When preparing solids material for the formulations used in the production of tablets, capsules and granules the pharmaceutical industry has traditionally used basic, manually-oriented methods of solids transfer from process to process.

Dispensing, whether for direct compression or granulation, often involves small containers, drums and polyethylene bags being manually ‘poured’ as an open transfer to the process hopper inlet or using a vacuum transfer system (with hand-held ‘wand’) to elevate the material to the process inlet.

Apart from being labour intensive, these ‘open’ transfers are dusty, operator reliant, and make products vulnerable to cross contamination.

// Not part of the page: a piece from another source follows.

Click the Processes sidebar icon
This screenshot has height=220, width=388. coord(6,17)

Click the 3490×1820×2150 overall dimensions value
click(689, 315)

Introduction of IBC technology – after granulation

Closed transfers using intermediate bulk containers (IBCs) were first introduced to transport single batches from the granulation process to compression. Transfer from the IBCs was either by vacuum or later by gravity.

A major breakthrough in the use of IBCs came with the discharge of two or three batches of dried granulate into one larger IBC. Lubricant was added and the IBC rotated in an IBC blender to homogenise the batches and lubricant. This enabled one IBC to discharge two or three sub-batches to the tablet press in one operation, with subsequent savings in product quality, cleaning, IBC movement, labour and validation.

At this period of IBC development, butterfly valves were used as the outlet valve on the IBC. This was due to solids usually being granulated, free flowing and therefore able to discharge by gravity alone where segregation was not an issue.

Pre-granulation use of IBCs

Increasing need for improved containment, batch integrity / traceability and plant automation, saw the introduction of IBCs earlier in the process chain, e.g. from the dispensary.

This and the growing use of direct compression blends meant that IBCs now had to cope with poor flowing, cohesive solids, highlighting the limitations of butterfly valve IBC technology.

The introduction of MATCON ‘Cone Valve’ technology provides IBCs with the ability to promote and control discharge of cohesive and free flowing solids at any process step without segregation or degradation of product and whilst maintaining a high degree of containment and batch integrity / traceability throughout the entire process chain.